What’s in a plague, that a disease named by any other name would kill as efficiently?
The world is still in the midst of a pandemic with no cure in sight, and here comes another threat – a more familiar one, one that has been rearing its deadly head through history.
And now, it is resurfacing.
Xinhua reported on Sunday 5 July, 2020 that North China’s Inner Mongolia Autonomous Region has one suspected bubonic plague case.
Local authorities in Bayannur on Sunday issued a third-level warning for plague prevention and control that will last until the end of 2020. The commission urged the public to beef up self-protection as the city has the risk of people-to-people infections. The public was also discouraged from hunting and eating animals that could cause plague infections.
The agency also called the public to report any findings of killed or dead marmots and other animals, and report suspected plague cases, patients who developed high fever without known reasons, as well as patients dying suddenly.
According to the Centers for Disease Control and Prevention, plague is a disease that affects humans and other mammals.
It is caused by the bacterium Yersinia pestis. Humans usually get the plague after being bitten by a rodent flea that is carrying the plague bacterium or by handling an animal infected with plague. The plague is notorious for killing millions of people in Europe during the Middle Ages, for a brief history of plague and pandemics in general.
Today, modern antibiotics are effective in treating plague. Without prompt treatment, the disease can cause serious illness or death.
Transmission: How one gets infected
The Yersinia pestis maintain their existence in a cycle involving rodents and their fleas. This plague bacteria can be transmitted to humans in the following ways according to a 1992 study by Crook LD on a clinical review of Bubonic plague: flea Bites; contact with contaminated bodily fluids (,i.e. a hunter skinning an infected rabbit without proper protective equipment). Human-to-human transmission is also possible through respiratory droplets, and would sometimes cause the deadliest form once these infected droplets are inhaled, the pneumonic Plague. Scratches and bites from infected domestic animals such as cats can also transmit the plague.
Plague symptoms depend on how the patient was exposed to the plague bacteria. The plague can take different clinical forms, but the most common are bubonic, septicemic, and pneumonic plague.
Patients develop sudden onset of fever, headache, chills, and weakness and one or more swollen, tender and painful lymph nodes (called buboes). This form usually results from the bite of an infected flea. The bacteria multiply in the lymph node closest to where the bacteria entered the human body. If the patient is not treated with the appropriate antibiotics, the bacteria can spread to other parts of the body.

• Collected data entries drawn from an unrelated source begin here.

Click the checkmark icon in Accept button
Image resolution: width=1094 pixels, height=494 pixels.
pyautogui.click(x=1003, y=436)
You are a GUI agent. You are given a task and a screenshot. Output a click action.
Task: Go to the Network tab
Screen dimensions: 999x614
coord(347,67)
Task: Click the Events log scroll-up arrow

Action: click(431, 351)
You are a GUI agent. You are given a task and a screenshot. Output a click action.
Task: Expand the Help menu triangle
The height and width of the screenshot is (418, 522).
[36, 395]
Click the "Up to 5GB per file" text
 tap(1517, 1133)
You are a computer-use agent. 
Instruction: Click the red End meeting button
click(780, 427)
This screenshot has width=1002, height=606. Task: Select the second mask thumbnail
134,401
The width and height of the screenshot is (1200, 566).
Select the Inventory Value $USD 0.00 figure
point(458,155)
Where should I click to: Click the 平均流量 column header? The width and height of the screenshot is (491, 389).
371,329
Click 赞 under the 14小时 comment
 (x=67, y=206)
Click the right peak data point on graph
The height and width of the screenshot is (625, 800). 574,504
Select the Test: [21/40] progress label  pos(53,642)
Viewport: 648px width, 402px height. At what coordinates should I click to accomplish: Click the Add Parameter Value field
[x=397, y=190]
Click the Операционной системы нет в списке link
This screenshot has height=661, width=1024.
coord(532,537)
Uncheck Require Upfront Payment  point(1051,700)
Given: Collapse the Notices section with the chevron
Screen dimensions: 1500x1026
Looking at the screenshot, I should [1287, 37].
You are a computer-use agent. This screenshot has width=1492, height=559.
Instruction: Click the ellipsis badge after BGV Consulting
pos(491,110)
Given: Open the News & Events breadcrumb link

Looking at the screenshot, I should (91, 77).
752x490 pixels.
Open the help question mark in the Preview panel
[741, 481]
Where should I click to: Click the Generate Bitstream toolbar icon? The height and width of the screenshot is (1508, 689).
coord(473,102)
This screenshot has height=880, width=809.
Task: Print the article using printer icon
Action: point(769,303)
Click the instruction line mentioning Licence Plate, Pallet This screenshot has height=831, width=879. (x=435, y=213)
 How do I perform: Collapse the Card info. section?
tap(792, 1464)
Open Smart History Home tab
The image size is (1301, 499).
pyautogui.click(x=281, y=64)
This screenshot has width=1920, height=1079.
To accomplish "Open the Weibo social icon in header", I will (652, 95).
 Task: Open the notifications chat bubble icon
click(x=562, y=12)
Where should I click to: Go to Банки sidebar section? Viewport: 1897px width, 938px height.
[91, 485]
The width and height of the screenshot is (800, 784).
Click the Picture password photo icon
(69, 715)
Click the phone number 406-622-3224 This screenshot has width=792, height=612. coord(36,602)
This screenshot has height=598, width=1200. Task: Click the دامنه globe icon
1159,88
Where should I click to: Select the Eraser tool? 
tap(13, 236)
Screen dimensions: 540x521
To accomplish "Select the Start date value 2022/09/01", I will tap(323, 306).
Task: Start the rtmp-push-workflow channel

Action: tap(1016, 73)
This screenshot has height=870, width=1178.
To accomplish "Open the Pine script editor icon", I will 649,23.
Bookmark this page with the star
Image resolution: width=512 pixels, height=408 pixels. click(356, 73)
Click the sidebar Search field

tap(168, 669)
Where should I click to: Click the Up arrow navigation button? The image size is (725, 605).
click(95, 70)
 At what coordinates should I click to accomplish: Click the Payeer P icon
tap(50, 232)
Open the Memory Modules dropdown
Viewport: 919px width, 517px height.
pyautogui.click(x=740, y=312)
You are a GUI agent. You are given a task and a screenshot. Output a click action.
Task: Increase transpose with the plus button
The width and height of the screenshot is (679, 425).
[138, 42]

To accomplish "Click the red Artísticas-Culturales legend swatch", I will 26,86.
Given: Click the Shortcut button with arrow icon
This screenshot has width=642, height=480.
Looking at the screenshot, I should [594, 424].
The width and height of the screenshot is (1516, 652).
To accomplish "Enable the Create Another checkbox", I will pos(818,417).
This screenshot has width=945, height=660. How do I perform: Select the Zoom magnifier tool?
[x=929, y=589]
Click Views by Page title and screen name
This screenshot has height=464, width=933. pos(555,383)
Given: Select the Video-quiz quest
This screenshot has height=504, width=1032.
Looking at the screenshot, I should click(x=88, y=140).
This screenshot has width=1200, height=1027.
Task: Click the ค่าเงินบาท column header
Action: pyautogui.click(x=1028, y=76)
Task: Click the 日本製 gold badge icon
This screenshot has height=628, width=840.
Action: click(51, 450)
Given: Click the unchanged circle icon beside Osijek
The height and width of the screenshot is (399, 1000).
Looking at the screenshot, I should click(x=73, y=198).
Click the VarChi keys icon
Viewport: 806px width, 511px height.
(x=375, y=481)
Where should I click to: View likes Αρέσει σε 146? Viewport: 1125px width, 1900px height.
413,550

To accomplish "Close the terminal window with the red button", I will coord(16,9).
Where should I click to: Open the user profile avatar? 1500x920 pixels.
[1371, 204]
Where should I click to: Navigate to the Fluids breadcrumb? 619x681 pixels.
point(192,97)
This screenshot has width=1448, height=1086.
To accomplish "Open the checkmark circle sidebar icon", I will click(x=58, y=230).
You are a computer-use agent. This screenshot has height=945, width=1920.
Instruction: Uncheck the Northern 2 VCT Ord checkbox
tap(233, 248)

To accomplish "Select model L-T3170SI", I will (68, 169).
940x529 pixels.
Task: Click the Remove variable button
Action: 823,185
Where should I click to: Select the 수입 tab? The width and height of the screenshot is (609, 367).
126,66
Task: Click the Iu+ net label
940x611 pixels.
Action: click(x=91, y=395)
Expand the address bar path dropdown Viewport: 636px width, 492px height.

Patients develop fever, chills, extreme weakness, abdominal pain, shock, and possibly bleeding into the skin and other organs. Skin and other tissues may turn black and die, especially on fingers, toes, and the nose. Diarrhea may also be the predominant symptom. Septicemic plague can occur as the first symptom of plague, or may develop from untreated bubonic plague. This form results from bites of infected fleas or from handling an infected animal.
Patients develop fever, headache, weakness, and a rapidly developing pneumonia with shortness of breath, chest pain, cough, and sometimes bloody or watery mucous. Pneumonic plague may develop from inhaling infectious droplets or may develop from untreated bubonic or septicemic plague after the bacteria spread to the lungs. The pneumonia may cause respiratory failure and shock. Pneumonic plague is the most serious form of the disease and is the only form of plague that can be spread from person to person by infectious droplets.
Diagnosis and Treatment
The most common sign of bubonic plague is the rapid development of a swollen and painful lymph gland called a bubo. The possibility of plague should be strongly considered in febrile patients from endemic areas who have history of exposure to rodents. In many cases, particularly in septicemic and pneumonic plague, there are no obvious signs that indicate plague.
According to the 2014 guidelines on the diagnosis and treatment of bubonic plague published by the Infectious Diseases Society of America (IDSA), diagnosis is made by taking samples from the patient, especially blood or part of a swollen lymph gland, and submitting them for laboratory testing and culturing of the bacteria.
Plague is a very serious illness, but is treatable with commonly available antibiotics. The earlier a patient seeks medical care and receives treatment that is appropriate for plague, the better their chances are of a full recovery. Based on a 2000 study on bubonic plague by Inglesby TV, etc., historically, streptomycin has been the drug of choice for the treatment of plague, but it has been scarce in the United States.
The FDA has approved the antibiotics levofloxacin and moxifloxacin as alternative treatment for plague. These have also been approved for use as prophylaxis following exposure to Yersinia pestis.
Here’s some assuring news: while outbreaks of the plague may occur every now and then it’s very unlikely that this will become an epidemic because of the availability of effective treatment (antibiotics). Before the age of antibiotics, the plague is a death sentence. While the plague is not less dangerous now, we do know how to combat it.